Evening Grosbeak (Hesperiphona vespertina): revise global status?

Evening Grosbeak (Hesperiphona vespertina) is endemic to continental North America. An irruptive species, it breeds in conifer forest in a band across northern U.S.A. and southern Canada, as well as western U.S.A. and into western and southern Mexico. In winter it will migrate, with its range expanding to include most of continental U.S.A. (see Clement 2018).

The species is currently considered Least Concern (see BirdLife International 2018), but there is now a growing amount of information showing that the species may in fact be undergoing rapid declines (Bonter and Harvey 2008, Ralston et al. 2015, Rosenberg et al. 2016, Sauer et al. 2017); and it has been placed on the Yellow Watch List by Partners in Flight (Rosenberg et al. 2016). The cause of these decline has not been identified yet, although habitat alteration, disease and control of its insect prey (e.g. Spruce Budworm) have been put forward as potential contributors (Bonter and Harvey 2008).

Given these potentially rapid declines we have therefore reassessed the species here against all criteria to see whether it may warrant a change in Red List status.


Criterion A – Rosenberg et al. (2016) present that the species may have declined 94% over the 44 years 1970-2014. This would roughly equate to a decline of 65.2% over three generations (16.5 years). Additionally, data from the North American Breeding Bird Survey suggests significant short term declines (between 2005  and 2015) of 2.9% per year (0.09-5.45% per year) (Sauer et al. 2017), roughly equating to a decline of 38.5% (1.5-60.3%) over three generations.

Sauer et al. (2017) also provide year by year records, and so we can extrapolate reductions over any three generation period. Three generations ago (pre-2018) is approximately 2001. Therefore, we can extrapolate the trends between 2001 and 2015 to 2018 in order to estimate the population trend over the past three generations. Between 2001 and 2015 the population has been, in general, decreasing with a significant, estimated annual decrease of 5.5% (3.35% to 7.6% decrease) (Sauer et al. 2017). This would equate to a reduction of 60.6% (43.0-72.9%) over three generations.

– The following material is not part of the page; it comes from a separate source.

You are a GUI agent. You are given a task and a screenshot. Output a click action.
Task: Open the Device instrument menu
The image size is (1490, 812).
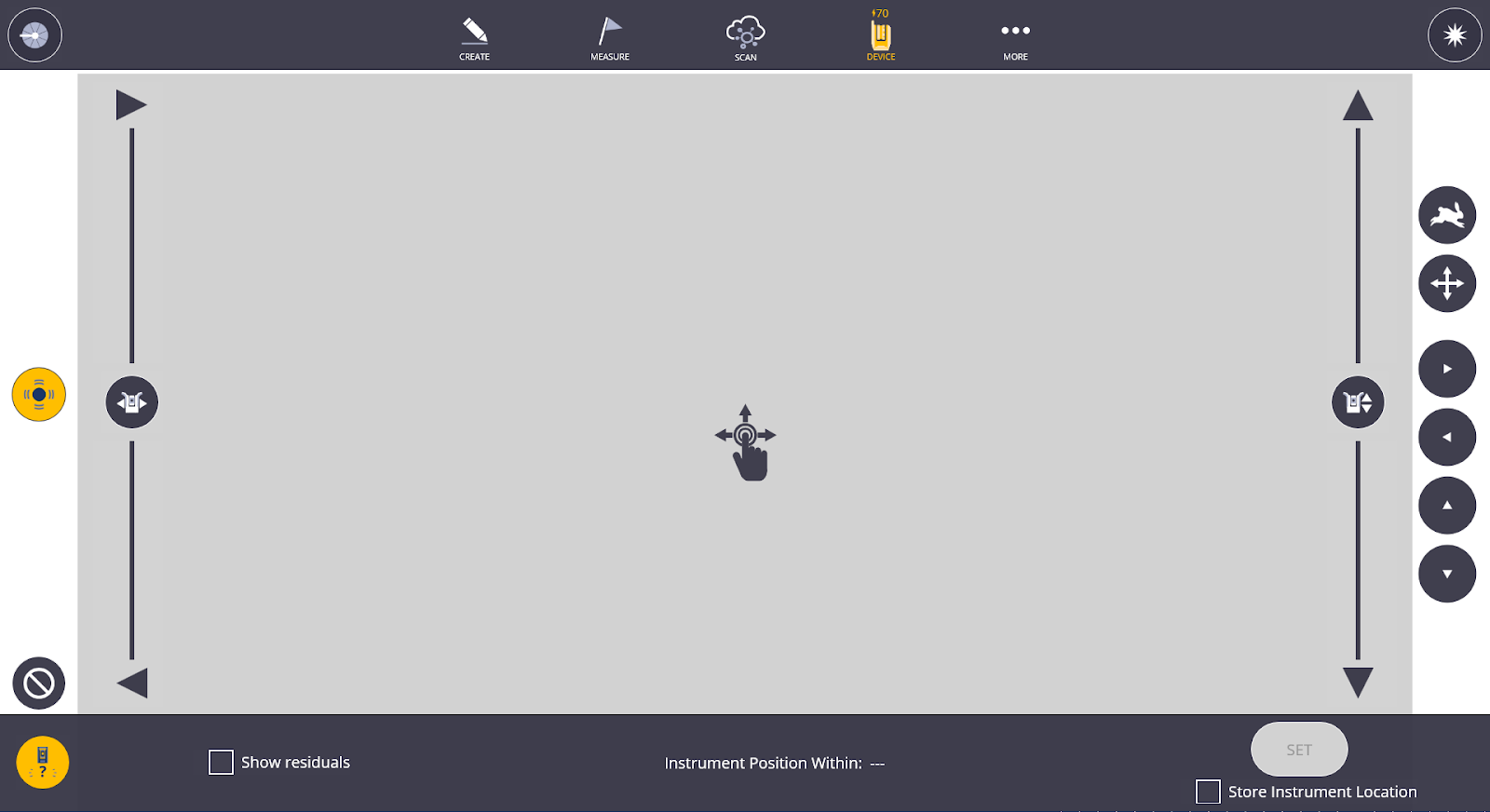pos(880,38)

Bonter and Harvey (2008) also show using data from Project FeederWatch that the species may have disappeared from 50% of recorded sites between 1988 and 2006, and where the species remained, abundance dropped by 27%. All of these data are only for continental U.S.A. and Canada though, and so the population trends in Mexico are not included.

The threshold for listing as Vulnerable under this criterion is a reduction of 30% over 3 generations, while the threshold for Endangered is a reduction of 50% over the same time period. Therefore, it may be appropriate to tentatively suspect that the species approaches or meets the threshold for Endangered based on past declines. However, the short term data from Sauer et al. (2017) suggests ongoing declines may only meet the threshold for Vulnerable. Therefore, it is proposed that the species be listed as Endangered under criterion A2ac with the potential for subcriterion (e) to be used too given the tentative proposed threats (although further evidence may be required to support this). We do though request any further comment as to whether the rate of ongoing decline may in fact be >50% over three generations so as to better decide whether the species could warrant listing under criteria A3c+4ac too.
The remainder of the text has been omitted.